バナナの実 【近未来 ハード SF】

書店では一切(いっさい)見かけない辻の小説は、ネット上に存在する数十人のアマゾンアフィリエイト利用者や読者の応援と口コミにより、その存在価値を高めていく。


この事は同時に、小説に関わろうとした読者の発言の価値をも高めていくことを意味していたが、形にならないものに成果が見えないように、ほとんどの人々は、そのことに無自覚でいたようだ。


まさに、小説シナリオに揃えた条件と共に、地球内部に仕込まれた巨大な歯車が徐々に動き出そうとしていた。

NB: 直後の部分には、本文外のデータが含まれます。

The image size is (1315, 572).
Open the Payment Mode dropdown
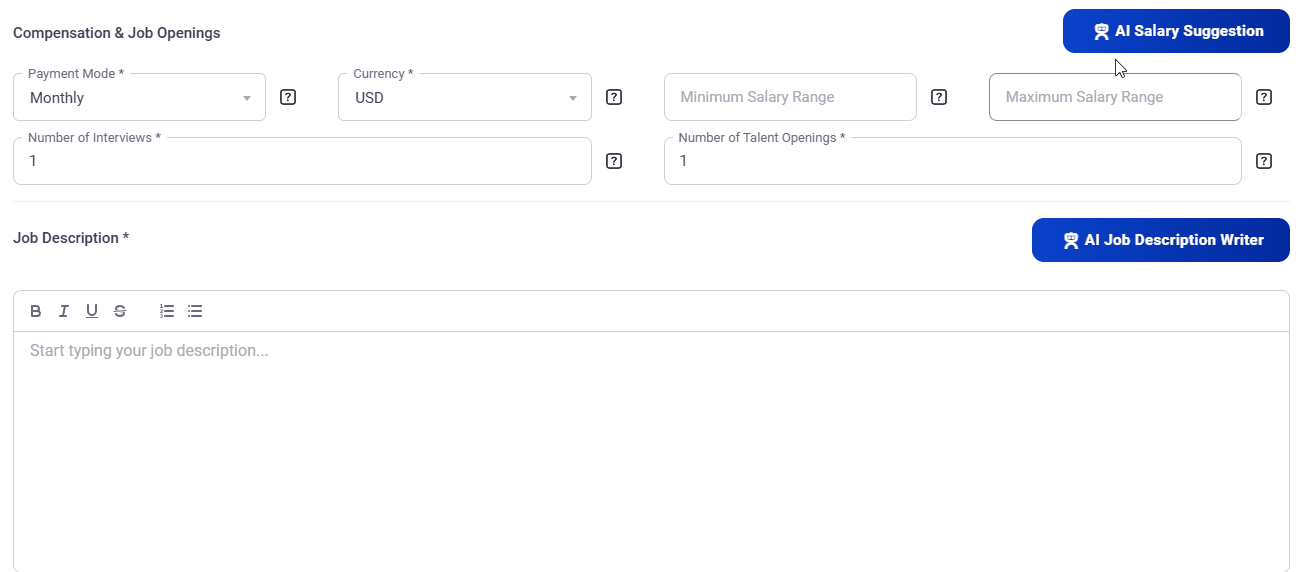point(139,98)
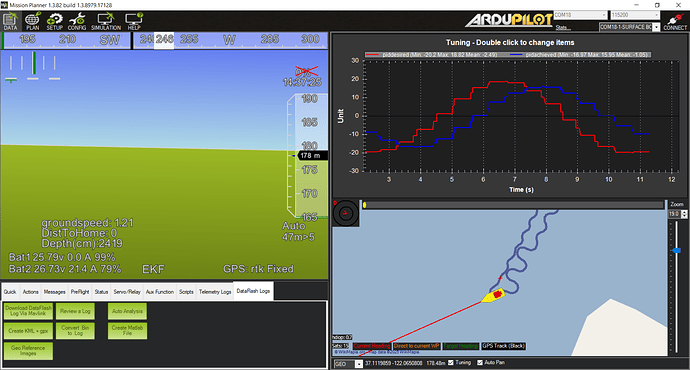This screenshot has height=370, width=690.
Task: Click the Auto Analysis button
Action: [127, 311]
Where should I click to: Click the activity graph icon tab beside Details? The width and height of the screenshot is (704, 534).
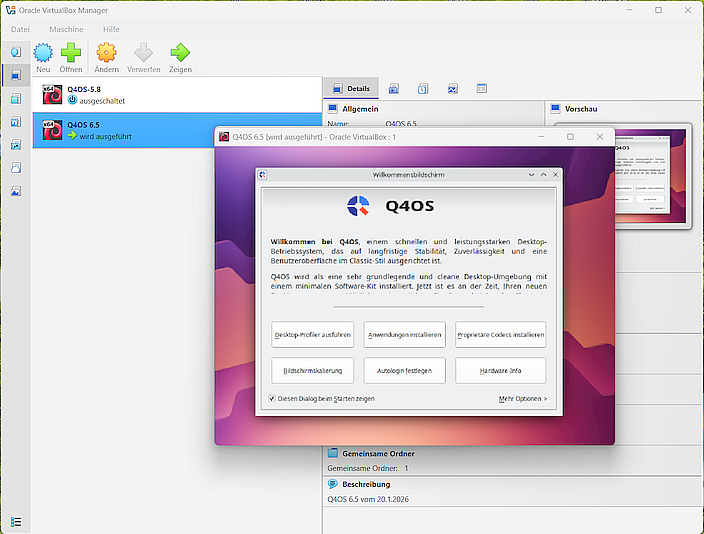tap(452, 89)
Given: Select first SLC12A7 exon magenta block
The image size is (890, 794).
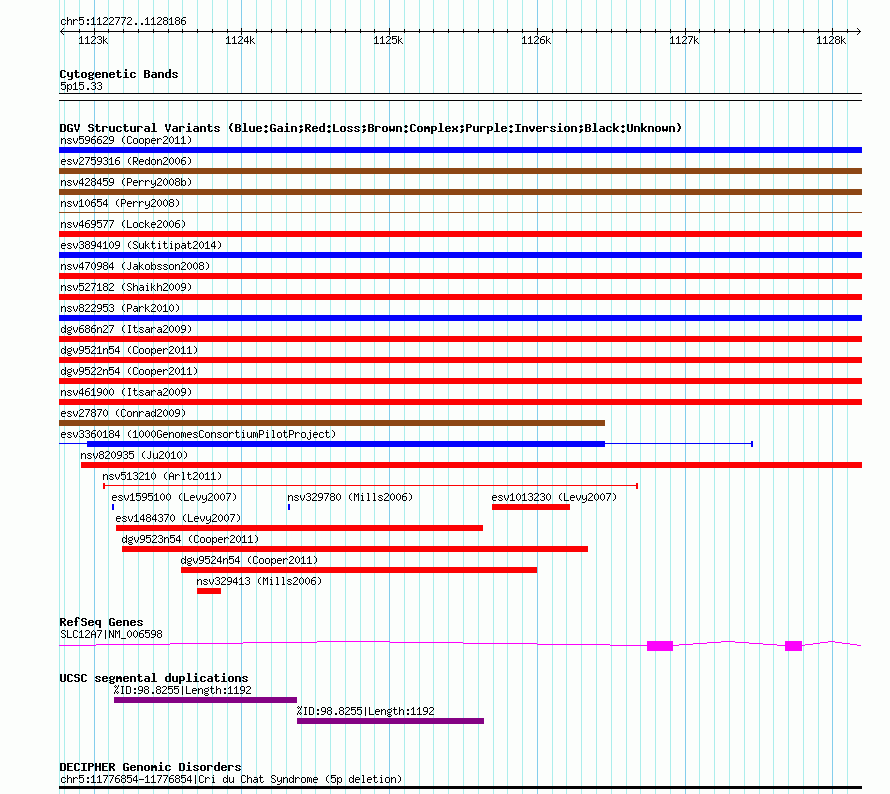Looking at the screenshot, I should coord(660,646).
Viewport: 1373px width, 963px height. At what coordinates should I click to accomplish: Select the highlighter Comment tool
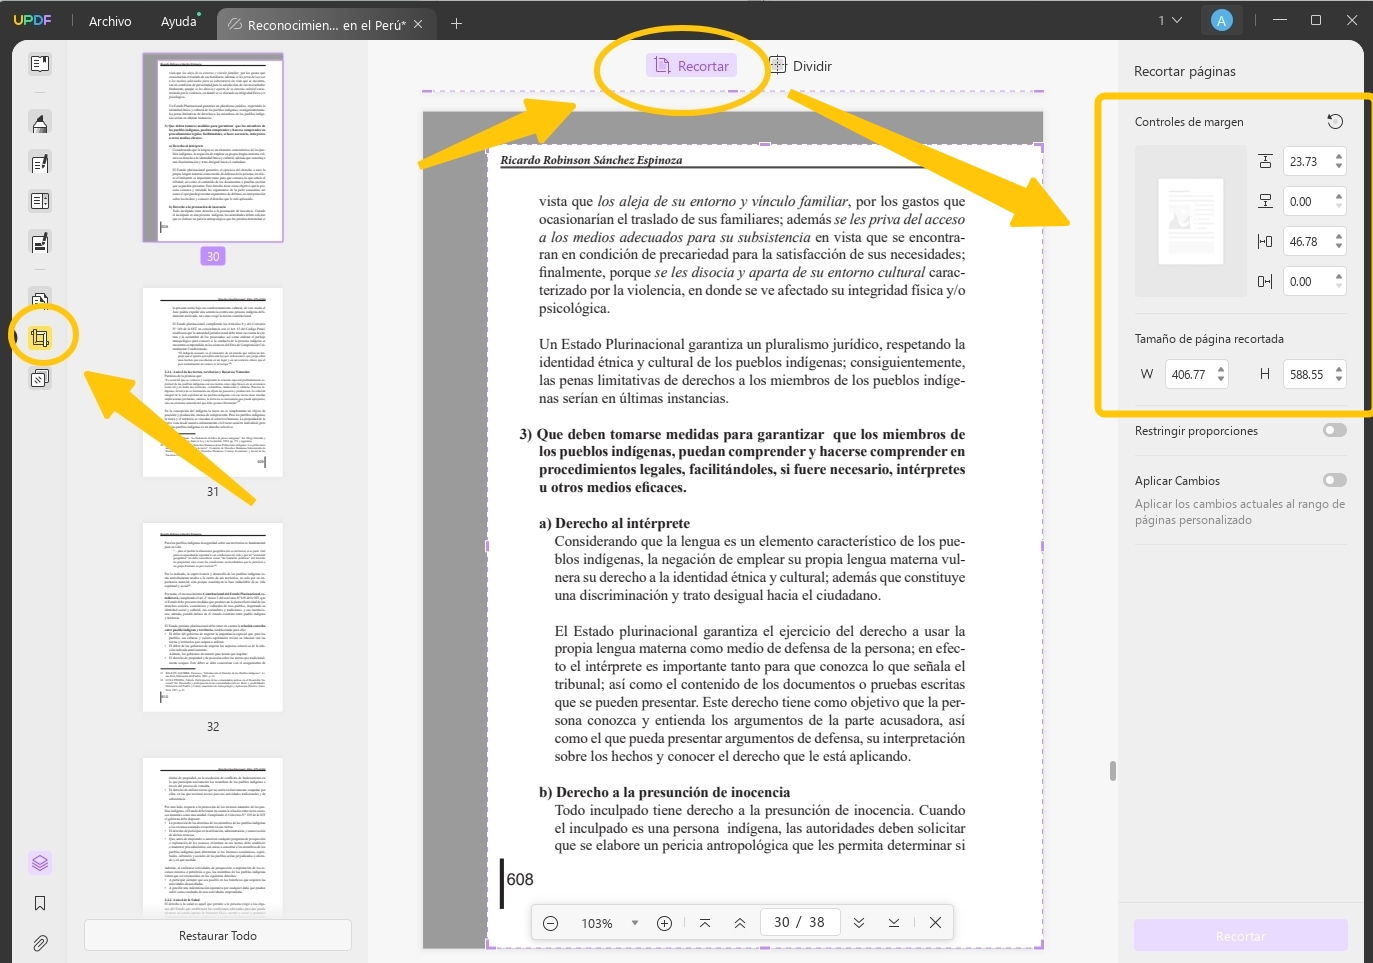[40, 124]
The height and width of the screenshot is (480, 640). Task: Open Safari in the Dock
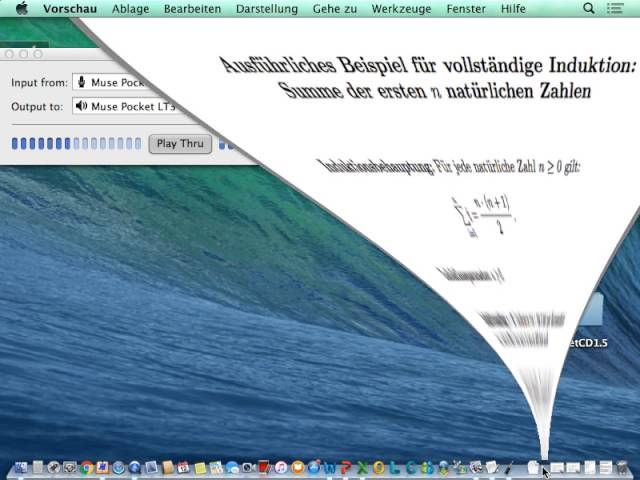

実際、何が販売部数を促進しているのかは辻にも良く分からなかったが、数ヵ月で10万部が売れる異例のヒット作になる。


その数字は、辻のブログをはじめ、多くのブログサイトでほぼリアルタイムで表示されていた。


また、議論された多くの情報は、オープンソースとしてすべてウェブ上に公開されていた。


これらのことが、小説世界と現実世界をつなぐ役割と共に、小説全体の可視化に大きく貢献していたようにも見えた。


つまり、ケータイ小説からでも出版された小説からでも、辻のブログやそれに関連するサイトにアクセスさえすれば、現在の進行状況を把握することができたのである。


何がきっかけとなったかは定かではなかったが、ネット上のいたるところで何か今までとは別の形の反響を呼び始めたのがこの頃からだった。


当初、辻の小説を注文する人は、彼のブログかケータイ小説を通してあらかじめ情報を知っていた人に限られると思われた。


しかし、友人のオススメがあったのかこの頃になると、一般の消費者も辻の小説に関心を持つようになり、それが小説販売をさらに加速させた。